In summary, DL technology can provide many new development opportunities for sustainable rural development. This requires governments and enterprises to make full use of these tools and means to develop and apply DL applications with rural characteristics. Thus, it creates a rich development space for rural areas, realizes the common upgrading of science and technology and economy, and injects new impetus into sustainable rural development. Compared with the research of Malebary and Khan (2021), this paper not only realizes innovative technical model design but also comprehensively evaluates the application and development of models [38]. Thus, the hypothesis proposed here has been fully proven.

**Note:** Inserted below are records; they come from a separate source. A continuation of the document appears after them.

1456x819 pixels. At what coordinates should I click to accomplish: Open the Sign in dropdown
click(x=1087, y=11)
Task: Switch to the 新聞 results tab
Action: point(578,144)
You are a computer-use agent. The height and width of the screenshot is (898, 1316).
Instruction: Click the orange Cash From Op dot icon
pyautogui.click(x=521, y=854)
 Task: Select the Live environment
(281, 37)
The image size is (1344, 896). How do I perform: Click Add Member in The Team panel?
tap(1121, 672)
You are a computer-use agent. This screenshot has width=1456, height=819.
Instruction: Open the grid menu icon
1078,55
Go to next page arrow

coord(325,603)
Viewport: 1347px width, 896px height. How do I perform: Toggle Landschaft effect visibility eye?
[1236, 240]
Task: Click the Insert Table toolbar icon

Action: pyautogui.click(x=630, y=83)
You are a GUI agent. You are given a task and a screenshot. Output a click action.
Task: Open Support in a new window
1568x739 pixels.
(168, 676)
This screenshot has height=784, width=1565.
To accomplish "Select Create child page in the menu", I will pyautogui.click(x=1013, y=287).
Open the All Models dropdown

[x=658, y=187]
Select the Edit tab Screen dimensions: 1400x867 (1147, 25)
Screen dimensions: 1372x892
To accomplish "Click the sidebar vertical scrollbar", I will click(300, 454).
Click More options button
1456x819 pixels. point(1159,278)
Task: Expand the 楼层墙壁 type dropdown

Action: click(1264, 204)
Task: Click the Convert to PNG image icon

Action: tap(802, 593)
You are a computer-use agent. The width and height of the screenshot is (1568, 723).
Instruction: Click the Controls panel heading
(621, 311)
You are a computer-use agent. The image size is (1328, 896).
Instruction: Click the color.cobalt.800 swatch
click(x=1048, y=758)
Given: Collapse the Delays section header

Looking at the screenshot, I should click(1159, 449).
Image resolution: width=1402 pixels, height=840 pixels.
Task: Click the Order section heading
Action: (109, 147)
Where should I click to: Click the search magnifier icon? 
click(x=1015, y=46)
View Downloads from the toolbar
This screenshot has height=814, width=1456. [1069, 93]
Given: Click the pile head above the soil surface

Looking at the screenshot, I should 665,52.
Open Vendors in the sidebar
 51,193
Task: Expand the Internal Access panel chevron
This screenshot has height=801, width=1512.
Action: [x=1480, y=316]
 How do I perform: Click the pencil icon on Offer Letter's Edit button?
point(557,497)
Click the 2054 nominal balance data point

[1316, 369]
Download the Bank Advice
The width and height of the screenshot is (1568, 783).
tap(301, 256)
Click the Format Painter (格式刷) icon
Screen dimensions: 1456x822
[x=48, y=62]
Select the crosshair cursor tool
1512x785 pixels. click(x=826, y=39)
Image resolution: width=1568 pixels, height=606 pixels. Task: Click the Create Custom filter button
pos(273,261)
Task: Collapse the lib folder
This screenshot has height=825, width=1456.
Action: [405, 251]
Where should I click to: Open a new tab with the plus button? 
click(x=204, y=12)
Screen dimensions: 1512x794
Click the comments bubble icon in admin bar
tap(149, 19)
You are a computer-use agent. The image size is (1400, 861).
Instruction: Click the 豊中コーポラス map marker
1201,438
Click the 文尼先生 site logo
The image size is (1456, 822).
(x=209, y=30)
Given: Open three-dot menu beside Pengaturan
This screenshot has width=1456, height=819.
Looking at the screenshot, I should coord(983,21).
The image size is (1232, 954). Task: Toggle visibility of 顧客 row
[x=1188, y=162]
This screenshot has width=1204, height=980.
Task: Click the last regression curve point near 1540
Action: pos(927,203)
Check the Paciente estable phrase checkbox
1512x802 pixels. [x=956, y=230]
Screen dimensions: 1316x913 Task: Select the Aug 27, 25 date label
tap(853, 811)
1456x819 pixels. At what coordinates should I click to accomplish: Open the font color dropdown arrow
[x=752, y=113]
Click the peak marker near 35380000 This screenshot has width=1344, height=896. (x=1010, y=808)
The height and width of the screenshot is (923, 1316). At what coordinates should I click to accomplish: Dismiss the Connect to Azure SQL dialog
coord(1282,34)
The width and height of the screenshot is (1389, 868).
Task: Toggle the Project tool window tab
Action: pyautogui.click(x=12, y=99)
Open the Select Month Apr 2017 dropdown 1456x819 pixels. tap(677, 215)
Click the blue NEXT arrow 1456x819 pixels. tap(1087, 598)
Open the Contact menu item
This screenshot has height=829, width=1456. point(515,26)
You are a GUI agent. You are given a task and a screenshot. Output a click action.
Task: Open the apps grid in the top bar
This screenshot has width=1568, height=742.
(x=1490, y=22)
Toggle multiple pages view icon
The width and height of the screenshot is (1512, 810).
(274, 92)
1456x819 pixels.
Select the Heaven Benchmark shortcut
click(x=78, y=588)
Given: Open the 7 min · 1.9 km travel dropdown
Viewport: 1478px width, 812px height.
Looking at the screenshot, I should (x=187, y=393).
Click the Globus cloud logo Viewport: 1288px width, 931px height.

In addition, the limitation of this paper is that the research scope is small. Therefore, to comprehensively optimize rural sustainable development goals, the following algorithms are proposed that can be used to develop digital industries in the future. The first is the decision tree algorithm. It can be used for crop planting management in agricultural production, such as predicting the harvest of different crops by predicting factors, such as temperature, rainfall, and soil fertility to help farmers carry out scientific irrigation and fertilization management. The second is the support vector machine algorithm. It can be used in agricultural forecasting, including epidemic, weather, and crop yield forecasting to help farmers formulate agricultural production plans. The third is the NN algorithm. It can be used for the diagnosis and prediction of animal diseases, such as by automatically monitoring animal behavior, health status, and other information in the surveillance video of the farm to assist farmers in the timely detection and prevention of animal diseases. The fourth is the ensemble learning algorithm. It can be used for agricultural data mining, prediction, and decision-making and helps farmers make scientific decisions by integrating multiple models and fusing information to improve the accuracy and reliability of decision-making. The fifth is NLP algorithms. It can be used to analyze the opinions and needs of farmers and rural residents. For example, it helps the agricultural sector and government understand the demands of farmers and rural residents and take effective policy measures by analyzing information, such as comments and messages on social media.

7. Conclusions

(1) Research objectives and main results: to solve the urgent problem of unbalanced rural economic development, the data of traditional and typical poor villages and the new connotation of entrepreneurship in rural revitalization are collected. Studies show that the tourism, transport, and infrastructure sectors are given high weights. Among them, the weight of tourism is as high as 7.79, indicating that the construction of tourism is one of the important factors to improve rural economic development. (2) The theoretical and practical implications: first, the theoretical significance of this paper is to provide a reference for the digital development of rural industries and promote the sustainable development of rural areas as a whole. Second, the practical significance of this paper lies in proposing an effective analysis of rural development problems and solutions to provide important support for sustainable rural development. The results show that GA-NN can quickly converge to the global optimal solution in high-dimensional space, and the weights of each factor can be obtained. (3) Limitations: the limitation is that rural digitalization is still in the research stage. If the weights of each indicator are clarified, the model can be upgraded to simple evaluation software for easy use in practice. (4) Future research directions: future research directions will focus on abstracting multi-objective operation optimization models into concrete mathematical numerical problems. Through mathematical models, the problem of how to optimize the use of resources can be solved. Mathematical models with minimal optimization will be introduced to deepen the development of entrepreneurship in rural revitalization. In addition, the resource allocation and industrial scale in traditional rural digitalization will also be discussed in depth. This paper has important social value and significance for exploring the traditional rural digital optimization development model.